---- DATA SHOWN

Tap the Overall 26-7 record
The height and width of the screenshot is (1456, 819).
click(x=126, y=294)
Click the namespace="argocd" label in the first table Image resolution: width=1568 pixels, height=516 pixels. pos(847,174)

--------
---- DATA SHOWN

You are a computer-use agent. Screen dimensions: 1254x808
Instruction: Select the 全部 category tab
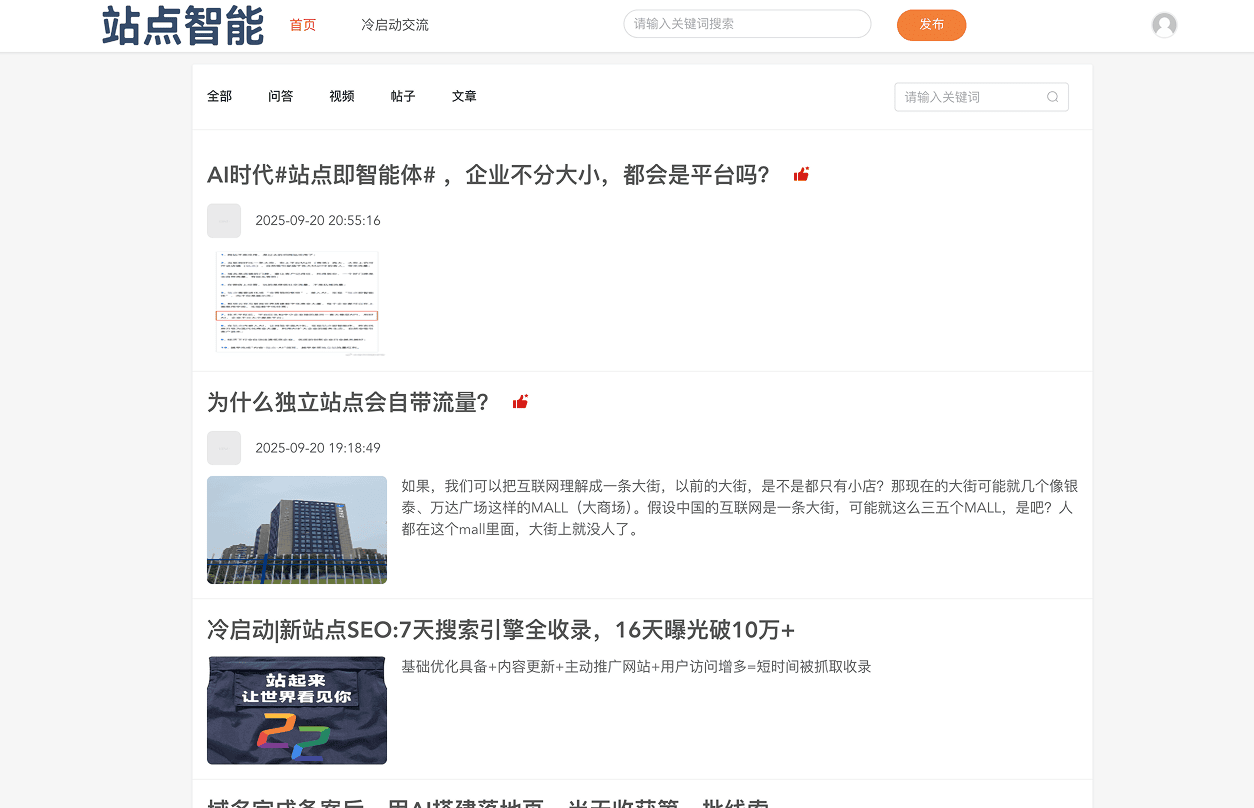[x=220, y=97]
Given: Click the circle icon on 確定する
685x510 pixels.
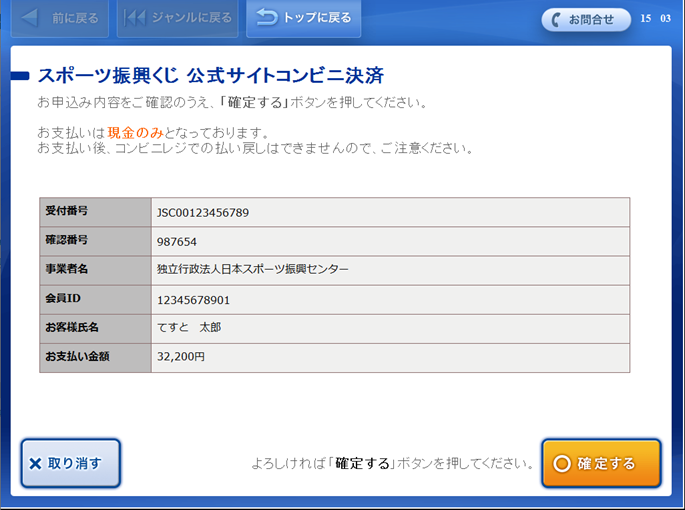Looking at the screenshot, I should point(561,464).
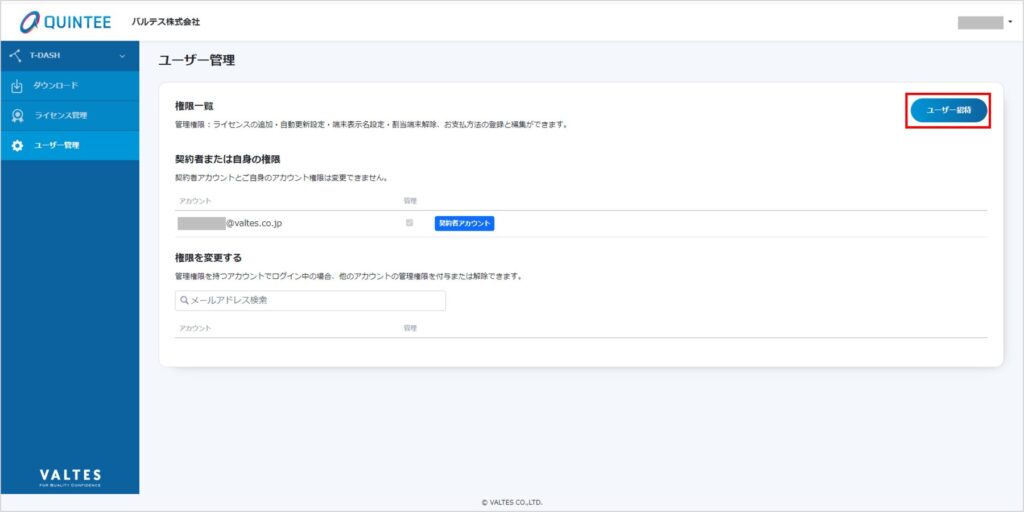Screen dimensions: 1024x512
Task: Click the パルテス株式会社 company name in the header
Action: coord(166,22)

--------

▶ _WHAT IS REQUIRED_: Using the records above, copy word for word the line with "Tap the Overall 26-7 record", the line with "height=516 pixels. pos(847,174)", and every line between them.

▶ _EXERCISE OUTPUT_:
Tap the Overall 26-7 record
The height and width of the screenshot is (1456, 819).
click(x=126, y=294)
Click the namespace="argocd" label in the first table Image resolution: width=1568 pixels, height=516 pixels. pos(847,174)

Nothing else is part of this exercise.